▸ **What to do**
Report the tally of lines featuring the word "Click" in the entries below, without anything else.

▸ **Study material**
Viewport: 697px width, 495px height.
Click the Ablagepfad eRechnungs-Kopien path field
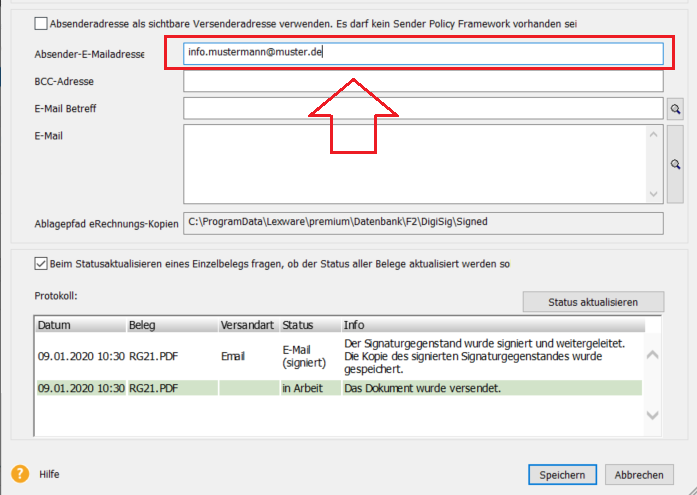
==
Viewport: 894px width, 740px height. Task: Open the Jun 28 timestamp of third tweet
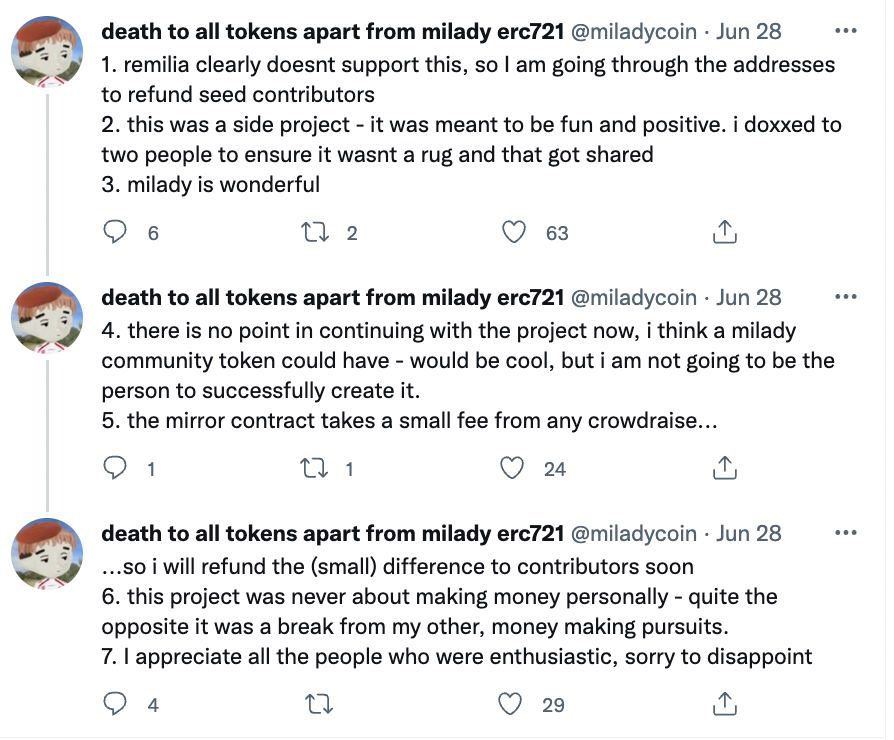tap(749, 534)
...
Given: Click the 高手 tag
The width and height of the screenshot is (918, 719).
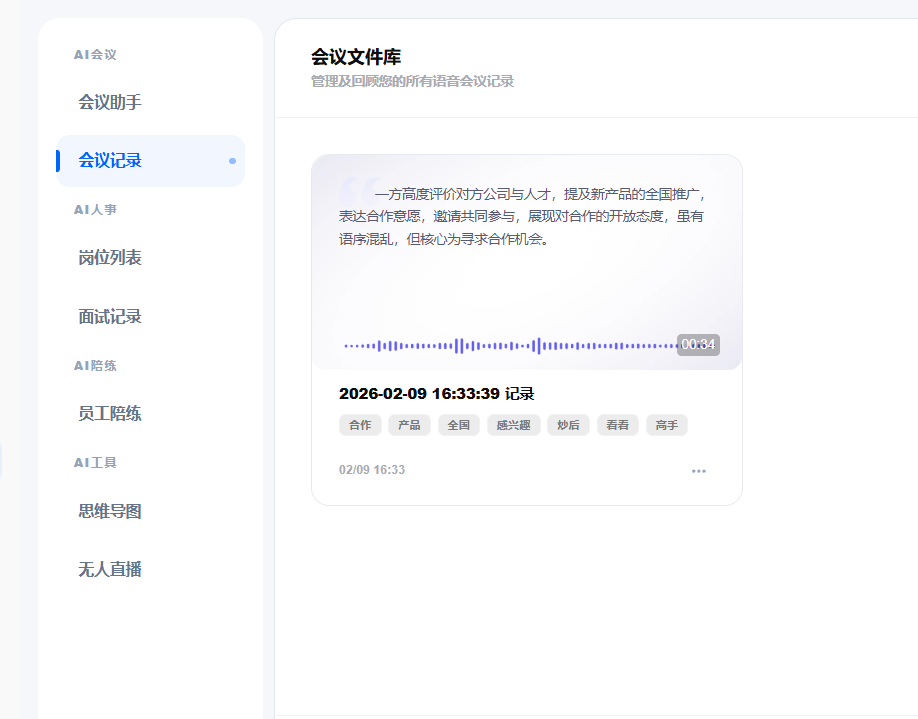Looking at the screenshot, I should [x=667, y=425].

▸ **Solution to this exercise**
2